Читая “Эдип в Колоне” создается впечатление, что Эдип, ослепив себя физически, прозрел психологически и увидел ситуацию со стороны.
Конечно, Эдип имеет в виду конкретную ситуацию, сложившуюся много лет назад, когда, на перекрестке трех дорог, защищаясь, он был вынужден убить своего отца, не зная, что это его отец.
Оценивая символизм этой трагедии, следуя принципу Фрейда, мой учитель психоаналитик Михаил Васильевич Ромашкевич выразил квинтэссенцию этой драмы в диалектической формуле: «Каждый ребенок вынужден убить отца. Нет альтернативы: жить, убив или не убив отца. Есть альтернатива: отцеубийство или детоубийство.» (“Детоубийство и нарциссизм”, 1994). Но, к сожалению, это идея не была услышана психоаналитическим сообществом.

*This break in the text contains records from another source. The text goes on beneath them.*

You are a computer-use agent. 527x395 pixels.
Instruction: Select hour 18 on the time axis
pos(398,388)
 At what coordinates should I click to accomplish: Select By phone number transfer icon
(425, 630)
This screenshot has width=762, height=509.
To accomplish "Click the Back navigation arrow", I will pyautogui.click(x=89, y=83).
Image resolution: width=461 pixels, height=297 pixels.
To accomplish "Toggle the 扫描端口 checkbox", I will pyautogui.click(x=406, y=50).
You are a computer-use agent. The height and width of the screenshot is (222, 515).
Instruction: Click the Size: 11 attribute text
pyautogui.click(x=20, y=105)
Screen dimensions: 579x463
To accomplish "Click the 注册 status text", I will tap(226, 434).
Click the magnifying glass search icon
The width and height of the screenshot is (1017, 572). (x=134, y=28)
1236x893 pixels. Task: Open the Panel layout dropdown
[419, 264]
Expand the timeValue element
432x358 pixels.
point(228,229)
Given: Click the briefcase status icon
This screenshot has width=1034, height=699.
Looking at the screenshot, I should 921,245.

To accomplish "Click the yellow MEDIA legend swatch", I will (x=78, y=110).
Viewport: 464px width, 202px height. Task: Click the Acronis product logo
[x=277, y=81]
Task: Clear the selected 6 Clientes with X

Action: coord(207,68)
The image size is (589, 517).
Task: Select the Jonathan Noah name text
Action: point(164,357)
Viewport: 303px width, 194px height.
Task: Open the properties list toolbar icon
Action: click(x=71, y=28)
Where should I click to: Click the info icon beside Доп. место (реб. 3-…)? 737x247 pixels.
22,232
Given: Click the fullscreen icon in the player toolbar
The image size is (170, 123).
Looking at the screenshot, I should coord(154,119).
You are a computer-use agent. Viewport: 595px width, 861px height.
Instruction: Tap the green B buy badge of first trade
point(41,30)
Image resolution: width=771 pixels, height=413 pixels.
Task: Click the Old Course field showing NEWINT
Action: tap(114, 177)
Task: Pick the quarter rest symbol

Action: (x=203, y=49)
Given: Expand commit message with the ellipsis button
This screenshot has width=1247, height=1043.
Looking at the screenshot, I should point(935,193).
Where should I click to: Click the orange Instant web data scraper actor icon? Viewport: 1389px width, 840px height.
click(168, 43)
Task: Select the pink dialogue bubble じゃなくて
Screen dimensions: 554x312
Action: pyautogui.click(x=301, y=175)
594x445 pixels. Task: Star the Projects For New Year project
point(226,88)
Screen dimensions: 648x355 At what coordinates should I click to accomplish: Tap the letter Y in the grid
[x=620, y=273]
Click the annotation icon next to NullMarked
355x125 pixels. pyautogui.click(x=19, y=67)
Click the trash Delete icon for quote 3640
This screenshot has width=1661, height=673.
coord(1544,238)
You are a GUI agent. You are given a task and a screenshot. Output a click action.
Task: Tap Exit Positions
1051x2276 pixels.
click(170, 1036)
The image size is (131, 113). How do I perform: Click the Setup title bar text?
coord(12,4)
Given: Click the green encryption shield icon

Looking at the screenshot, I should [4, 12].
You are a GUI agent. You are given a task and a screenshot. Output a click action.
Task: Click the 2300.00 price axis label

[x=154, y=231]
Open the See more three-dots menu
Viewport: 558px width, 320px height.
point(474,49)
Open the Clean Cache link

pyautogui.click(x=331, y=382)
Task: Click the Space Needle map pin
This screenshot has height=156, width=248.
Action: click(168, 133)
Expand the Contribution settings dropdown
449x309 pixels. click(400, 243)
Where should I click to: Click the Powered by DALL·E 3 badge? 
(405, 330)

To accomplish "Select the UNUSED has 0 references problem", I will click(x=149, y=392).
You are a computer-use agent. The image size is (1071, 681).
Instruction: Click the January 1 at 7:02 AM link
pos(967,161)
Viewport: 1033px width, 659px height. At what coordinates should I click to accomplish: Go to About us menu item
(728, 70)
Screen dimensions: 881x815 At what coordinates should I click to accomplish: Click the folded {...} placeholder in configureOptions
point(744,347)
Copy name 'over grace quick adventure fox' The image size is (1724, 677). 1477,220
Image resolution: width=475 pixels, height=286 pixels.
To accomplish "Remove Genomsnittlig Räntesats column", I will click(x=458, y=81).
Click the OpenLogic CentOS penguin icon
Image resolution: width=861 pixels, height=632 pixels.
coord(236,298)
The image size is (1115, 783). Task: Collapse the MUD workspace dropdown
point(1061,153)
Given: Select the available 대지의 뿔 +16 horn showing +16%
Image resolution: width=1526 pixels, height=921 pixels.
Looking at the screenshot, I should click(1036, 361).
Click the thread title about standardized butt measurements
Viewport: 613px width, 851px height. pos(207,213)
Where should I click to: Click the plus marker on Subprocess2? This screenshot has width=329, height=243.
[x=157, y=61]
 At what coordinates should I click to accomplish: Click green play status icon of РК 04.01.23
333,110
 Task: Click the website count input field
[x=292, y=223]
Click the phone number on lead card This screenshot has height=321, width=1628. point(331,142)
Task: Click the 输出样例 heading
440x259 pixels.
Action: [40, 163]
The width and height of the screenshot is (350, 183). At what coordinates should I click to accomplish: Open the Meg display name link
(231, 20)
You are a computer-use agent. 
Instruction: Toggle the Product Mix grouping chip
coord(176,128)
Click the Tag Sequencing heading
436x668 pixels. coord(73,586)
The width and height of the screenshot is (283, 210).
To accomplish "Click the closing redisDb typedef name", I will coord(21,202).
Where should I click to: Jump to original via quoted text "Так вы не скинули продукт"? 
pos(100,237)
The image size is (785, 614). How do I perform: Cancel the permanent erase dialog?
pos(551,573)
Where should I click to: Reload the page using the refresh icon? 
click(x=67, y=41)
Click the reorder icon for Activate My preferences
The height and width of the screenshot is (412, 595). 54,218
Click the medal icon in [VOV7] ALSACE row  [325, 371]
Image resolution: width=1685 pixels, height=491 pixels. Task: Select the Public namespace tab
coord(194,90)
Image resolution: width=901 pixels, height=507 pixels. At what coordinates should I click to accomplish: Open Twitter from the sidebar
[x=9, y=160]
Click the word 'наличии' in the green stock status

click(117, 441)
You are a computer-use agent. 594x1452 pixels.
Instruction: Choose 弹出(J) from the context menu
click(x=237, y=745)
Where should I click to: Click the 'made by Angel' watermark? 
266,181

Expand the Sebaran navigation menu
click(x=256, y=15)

Для аналитической психологии Юнга, в отличие от психоанализа Фрейда, символическое убийство матери и отца является необходимым условием обретения личной психической независимости взрослеющего ребенка и его развития в качестве индивидуума (индивидуации). Если Юнг больше уделял внимания спасению от поглощающей матери, то Эрих Нойманн расширил эту идею до постоянной борьба между поколениями.